INSTRUCTIONS TO FOLLOW: Switch "blue smiley" to "yellow smiley" in the entries below, keeping every other word the same. Leave the pictures out of your answer.

Items from a data source:
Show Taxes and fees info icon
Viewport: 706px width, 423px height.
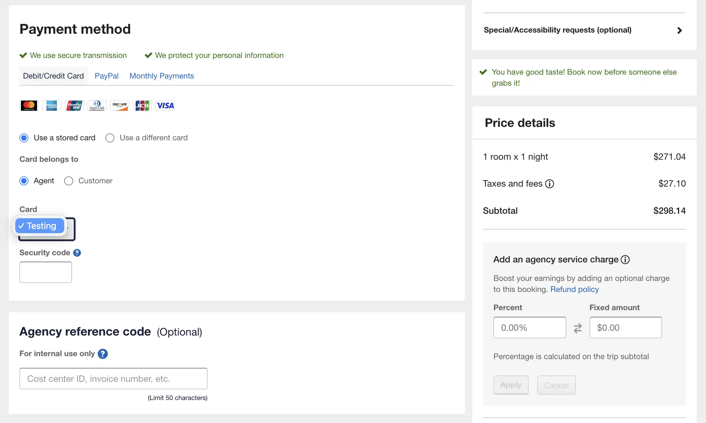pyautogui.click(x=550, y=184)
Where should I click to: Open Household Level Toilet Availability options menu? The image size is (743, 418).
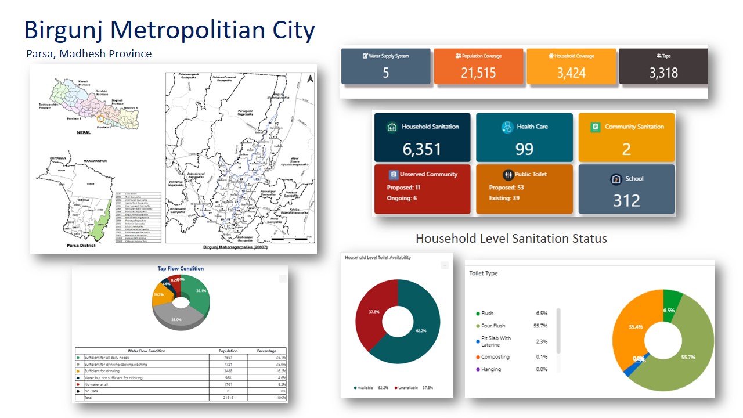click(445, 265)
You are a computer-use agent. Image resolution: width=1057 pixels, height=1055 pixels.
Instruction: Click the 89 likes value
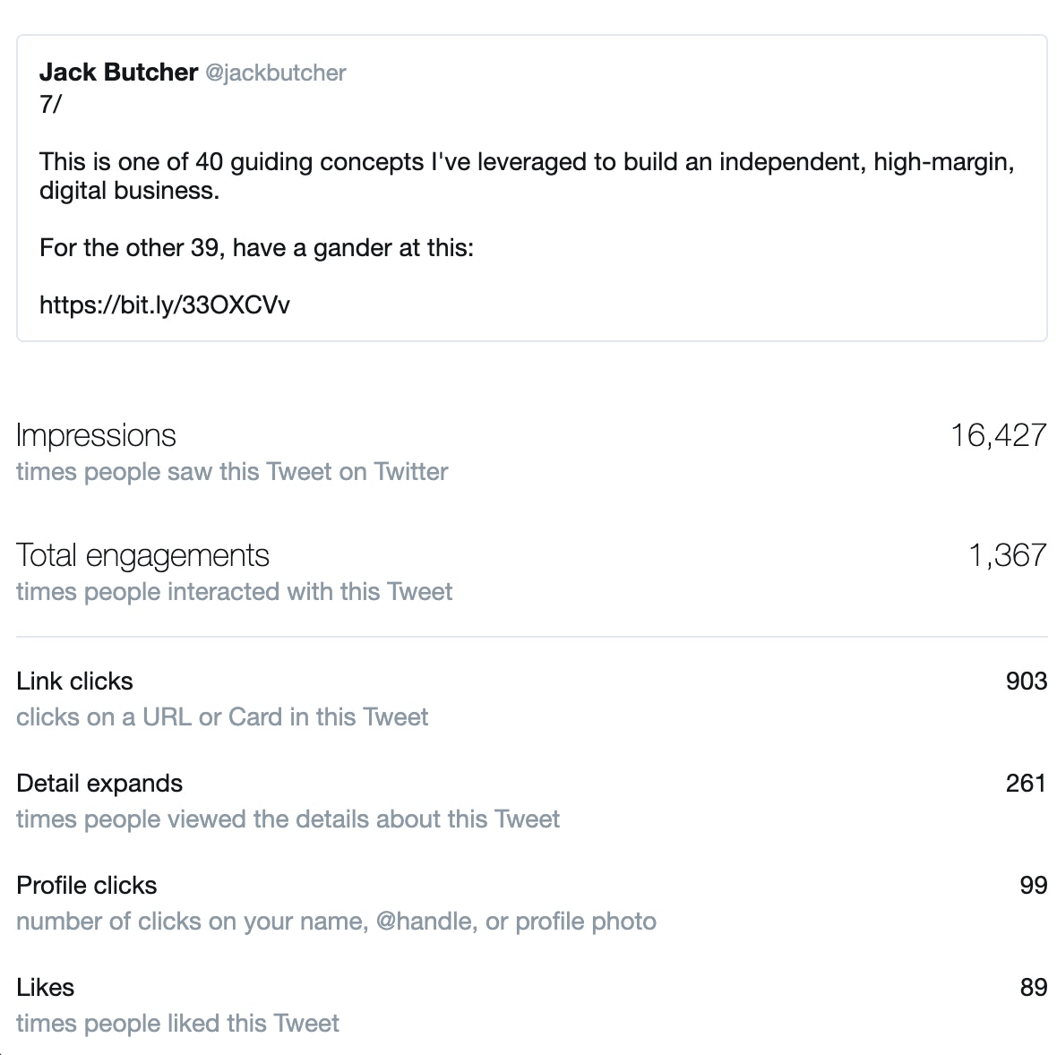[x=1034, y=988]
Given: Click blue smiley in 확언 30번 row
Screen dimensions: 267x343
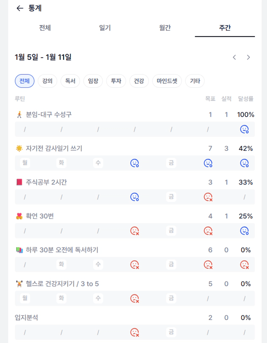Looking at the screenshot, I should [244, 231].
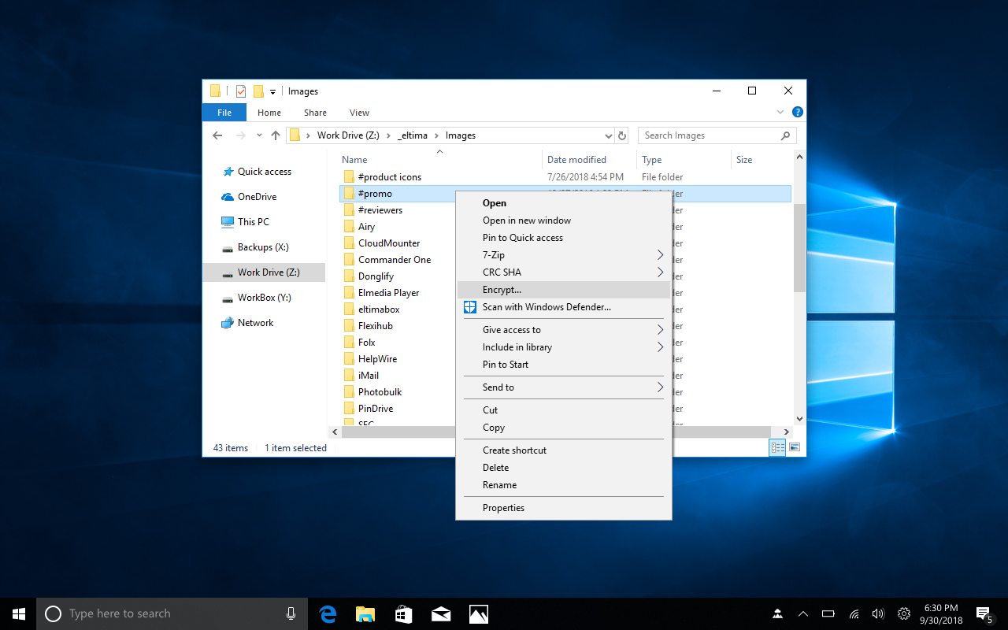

THE SOLUTION:
Show Taxes and fees info icon
Viewport: 706px width, 423px height.
pyautogui.click(x=550, y=184)
Where should I click to: Open Household Level Toilet Availability options menu? The image size is (743, 418).
click(445, 265)
You are a computer-use agent. Image resolution: width=1057 pixels, height=1055 pixels.
Instruction: Click the 89 likes value
[x=1034, y=988]
Given: Click yellow smiley in 확언 30번 row
Screen dimensions: 267x343
Looking at the screenshot, I should [244, 231].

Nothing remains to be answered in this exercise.